▶ [Passage to read]:
########################################
Yesterday, I was one of those who was going to stay away from the crowds of the Women’s March in downtown Portland. I am all for marches and protests, especially peaceful ones, but I also suffer from some anxiety surrounding these types of events. It’s not claustrophobia, but it does in a sense carry some of those connotations. To a certain extent, if I’m being truly honest here, I also kind of just didn’t want to be bothered. Bothered to go out into a cold, rainy day. To try and find a bathroom where the line isn’t half a mile long. To make sure I didn’t get pepper sprayed or get caught up in violence. To be on my feet all day.

My friend Claudia had stayed the night with me and she was getting ready for the March while I puttered around the kitchen, sorting out my day. She said, Why aren’t you going again? I said, Well, I have some things to do, and then an appointment, and…yeah. Kinda shaky excuses. Claudia, being one of my dearest friends, looked me in the eye and replied,

What will you say when future generations ask you if you were at the Women’s March on January 21, 2017? I had a hair appointment, the traffic was bad? I’m gonna say I joined thousands in a beautiful day of solidarity.
########################################
(Stored data entries)

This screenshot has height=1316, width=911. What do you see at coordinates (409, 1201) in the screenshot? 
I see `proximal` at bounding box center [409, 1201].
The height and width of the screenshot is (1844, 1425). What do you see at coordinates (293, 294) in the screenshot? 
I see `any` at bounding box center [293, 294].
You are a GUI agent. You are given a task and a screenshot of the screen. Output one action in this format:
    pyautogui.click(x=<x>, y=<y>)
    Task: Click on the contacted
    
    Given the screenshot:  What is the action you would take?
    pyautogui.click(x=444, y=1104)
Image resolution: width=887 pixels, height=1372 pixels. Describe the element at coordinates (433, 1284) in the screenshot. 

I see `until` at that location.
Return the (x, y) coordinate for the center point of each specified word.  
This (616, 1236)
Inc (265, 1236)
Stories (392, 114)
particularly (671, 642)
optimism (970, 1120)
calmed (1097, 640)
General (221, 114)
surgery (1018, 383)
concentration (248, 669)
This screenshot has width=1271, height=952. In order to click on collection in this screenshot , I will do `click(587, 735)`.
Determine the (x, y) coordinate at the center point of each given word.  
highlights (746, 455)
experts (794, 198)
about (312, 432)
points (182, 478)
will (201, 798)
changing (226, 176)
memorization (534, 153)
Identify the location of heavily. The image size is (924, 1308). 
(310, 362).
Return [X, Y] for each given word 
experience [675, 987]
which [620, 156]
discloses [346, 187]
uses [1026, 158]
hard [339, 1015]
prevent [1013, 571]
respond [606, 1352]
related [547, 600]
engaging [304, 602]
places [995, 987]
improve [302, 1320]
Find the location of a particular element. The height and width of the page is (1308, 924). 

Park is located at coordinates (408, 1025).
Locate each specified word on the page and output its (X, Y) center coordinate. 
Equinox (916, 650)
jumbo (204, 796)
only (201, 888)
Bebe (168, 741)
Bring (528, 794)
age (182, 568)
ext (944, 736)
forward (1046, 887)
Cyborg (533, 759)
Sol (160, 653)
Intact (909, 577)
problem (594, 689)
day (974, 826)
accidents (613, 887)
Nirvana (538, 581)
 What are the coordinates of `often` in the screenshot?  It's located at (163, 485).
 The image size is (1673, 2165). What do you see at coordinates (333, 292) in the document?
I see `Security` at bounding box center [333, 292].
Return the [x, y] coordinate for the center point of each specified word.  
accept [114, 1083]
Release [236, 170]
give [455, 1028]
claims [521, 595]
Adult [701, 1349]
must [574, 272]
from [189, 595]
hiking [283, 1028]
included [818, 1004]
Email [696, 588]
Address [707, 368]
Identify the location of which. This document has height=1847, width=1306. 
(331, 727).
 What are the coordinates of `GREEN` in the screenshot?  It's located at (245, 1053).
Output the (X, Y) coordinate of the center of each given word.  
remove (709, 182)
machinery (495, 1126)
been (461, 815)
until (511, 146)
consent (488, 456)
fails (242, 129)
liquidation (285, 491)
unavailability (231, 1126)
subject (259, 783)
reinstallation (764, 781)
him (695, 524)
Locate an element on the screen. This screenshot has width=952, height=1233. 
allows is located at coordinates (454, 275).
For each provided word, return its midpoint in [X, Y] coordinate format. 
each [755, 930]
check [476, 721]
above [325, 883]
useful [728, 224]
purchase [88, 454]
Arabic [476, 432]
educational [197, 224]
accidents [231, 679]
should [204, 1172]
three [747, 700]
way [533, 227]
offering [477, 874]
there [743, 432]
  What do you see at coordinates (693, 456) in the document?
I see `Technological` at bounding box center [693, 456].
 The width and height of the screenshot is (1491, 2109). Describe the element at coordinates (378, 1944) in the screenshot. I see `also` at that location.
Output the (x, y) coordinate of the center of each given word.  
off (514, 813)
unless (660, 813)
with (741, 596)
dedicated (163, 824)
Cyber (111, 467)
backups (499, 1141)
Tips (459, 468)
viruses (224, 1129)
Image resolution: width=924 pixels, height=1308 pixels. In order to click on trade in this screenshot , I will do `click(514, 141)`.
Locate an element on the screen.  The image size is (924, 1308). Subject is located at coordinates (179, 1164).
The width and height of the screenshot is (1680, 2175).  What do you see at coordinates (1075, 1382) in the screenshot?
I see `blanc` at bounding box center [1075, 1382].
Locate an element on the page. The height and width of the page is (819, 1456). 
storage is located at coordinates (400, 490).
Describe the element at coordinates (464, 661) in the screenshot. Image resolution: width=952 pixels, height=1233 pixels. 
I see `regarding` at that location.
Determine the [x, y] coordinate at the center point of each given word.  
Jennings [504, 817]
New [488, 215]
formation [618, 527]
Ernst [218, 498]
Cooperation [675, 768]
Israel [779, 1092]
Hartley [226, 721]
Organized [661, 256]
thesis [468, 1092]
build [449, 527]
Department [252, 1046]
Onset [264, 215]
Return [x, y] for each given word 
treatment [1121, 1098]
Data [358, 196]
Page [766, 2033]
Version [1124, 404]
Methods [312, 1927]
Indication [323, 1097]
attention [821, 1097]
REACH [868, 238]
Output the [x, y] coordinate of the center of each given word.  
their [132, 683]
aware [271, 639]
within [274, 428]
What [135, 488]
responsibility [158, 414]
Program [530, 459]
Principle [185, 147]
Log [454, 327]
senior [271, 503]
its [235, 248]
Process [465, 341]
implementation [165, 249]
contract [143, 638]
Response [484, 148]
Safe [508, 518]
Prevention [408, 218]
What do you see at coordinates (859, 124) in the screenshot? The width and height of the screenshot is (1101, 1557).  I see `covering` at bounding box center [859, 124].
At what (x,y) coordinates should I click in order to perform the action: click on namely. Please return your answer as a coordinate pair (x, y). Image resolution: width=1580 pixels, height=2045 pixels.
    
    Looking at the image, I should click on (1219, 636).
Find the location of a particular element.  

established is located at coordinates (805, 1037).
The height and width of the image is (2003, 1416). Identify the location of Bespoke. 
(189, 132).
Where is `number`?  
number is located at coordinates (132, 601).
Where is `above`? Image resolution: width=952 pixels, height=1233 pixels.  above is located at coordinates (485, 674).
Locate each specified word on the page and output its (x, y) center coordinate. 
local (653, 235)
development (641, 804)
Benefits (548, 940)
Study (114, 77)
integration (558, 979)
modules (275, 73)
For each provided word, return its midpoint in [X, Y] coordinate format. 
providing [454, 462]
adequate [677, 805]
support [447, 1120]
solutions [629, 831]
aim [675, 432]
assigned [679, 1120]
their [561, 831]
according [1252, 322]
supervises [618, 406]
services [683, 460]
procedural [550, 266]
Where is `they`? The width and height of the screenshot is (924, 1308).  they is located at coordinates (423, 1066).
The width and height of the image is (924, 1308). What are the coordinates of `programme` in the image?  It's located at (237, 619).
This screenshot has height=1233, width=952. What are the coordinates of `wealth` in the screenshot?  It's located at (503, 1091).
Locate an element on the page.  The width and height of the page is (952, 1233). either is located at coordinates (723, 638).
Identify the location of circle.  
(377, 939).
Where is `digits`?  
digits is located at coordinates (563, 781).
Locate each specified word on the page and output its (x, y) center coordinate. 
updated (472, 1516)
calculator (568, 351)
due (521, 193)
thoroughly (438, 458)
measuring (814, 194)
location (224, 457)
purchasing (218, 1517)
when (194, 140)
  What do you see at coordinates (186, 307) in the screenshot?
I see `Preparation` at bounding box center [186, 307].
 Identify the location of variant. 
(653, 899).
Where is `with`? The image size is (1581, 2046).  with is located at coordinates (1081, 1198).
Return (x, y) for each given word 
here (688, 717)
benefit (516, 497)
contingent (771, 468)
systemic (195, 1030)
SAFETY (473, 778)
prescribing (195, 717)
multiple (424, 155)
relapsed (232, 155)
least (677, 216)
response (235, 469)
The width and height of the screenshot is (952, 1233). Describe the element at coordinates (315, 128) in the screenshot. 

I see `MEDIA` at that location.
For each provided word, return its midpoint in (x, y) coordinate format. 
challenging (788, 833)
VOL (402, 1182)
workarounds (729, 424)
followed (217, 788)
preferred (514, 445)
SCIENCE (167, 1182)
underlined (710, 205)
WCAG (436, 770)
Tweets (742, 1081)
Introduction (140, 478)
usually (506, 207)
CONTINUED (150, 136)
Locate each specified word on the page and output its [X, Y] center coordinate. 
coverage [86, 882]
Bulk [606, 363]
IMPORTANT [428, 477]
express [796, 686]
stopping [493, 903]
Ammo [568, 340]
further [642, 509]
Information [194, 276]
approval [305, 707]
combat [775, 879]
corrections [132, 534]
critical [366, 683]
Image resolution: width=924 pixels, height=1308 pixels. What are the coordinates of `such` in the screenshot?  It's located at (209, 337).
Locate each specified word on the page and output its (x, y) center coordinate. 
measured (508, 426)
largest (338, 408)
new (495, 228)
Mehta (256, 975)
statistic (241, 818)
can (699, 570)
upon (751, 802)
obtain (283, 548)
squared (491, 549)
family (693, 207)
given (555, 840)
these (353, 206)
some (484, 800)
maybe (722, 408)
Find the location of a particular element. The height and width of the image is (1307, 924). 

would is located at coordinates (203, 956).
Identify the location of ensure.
########################################
▶ [Directions]:
(A) In the account of the Women's March in Portland, who had stayed the night with the writer?
(B) Write out the part of the Women's March account between "Yesterday, I was" and "feet all day.", inclusive.
(C) Extend the account of the Women's March in Portland from the point where it stops.
The records were taken from a separate source.

▶ [Answers to the exercises]:
(A) The writer's friend Claudia.

(B)
Yesterday, I was one of those who was going to stay away from the crowds of the Women’s March in downtown Portland. I am all for marches and protests, especially peaceful ones, but I also suffer from some anxiety surrounding these types of events. It’s not claustrophobia, but it does in a sense carry some of those connotations. To a certain extent, if I’m being truly honest here, I also kind of just didn’t want to be bothered. Bothered to go out into a cold, rainy day. To try and find a bathroom where the line isn’t half a mile long. To make sure I didn’t get pepper sprayed or get caught up in violence. To be on my feet all day.

(C)
Well that arrow hit its target right on the nose. I packed my backpack with a hastened clump of waterproof clothing, snacks, hydration, wet wipes, and we were off to catch the bus. The first one flew by our stop, packed front to back with passengers. The collective groaning of a dozen people let loose on cue. Luckily, I live by a frequent service stop with several bus lines, so about seven minutes later another one came and it was only about half full. Huzzah!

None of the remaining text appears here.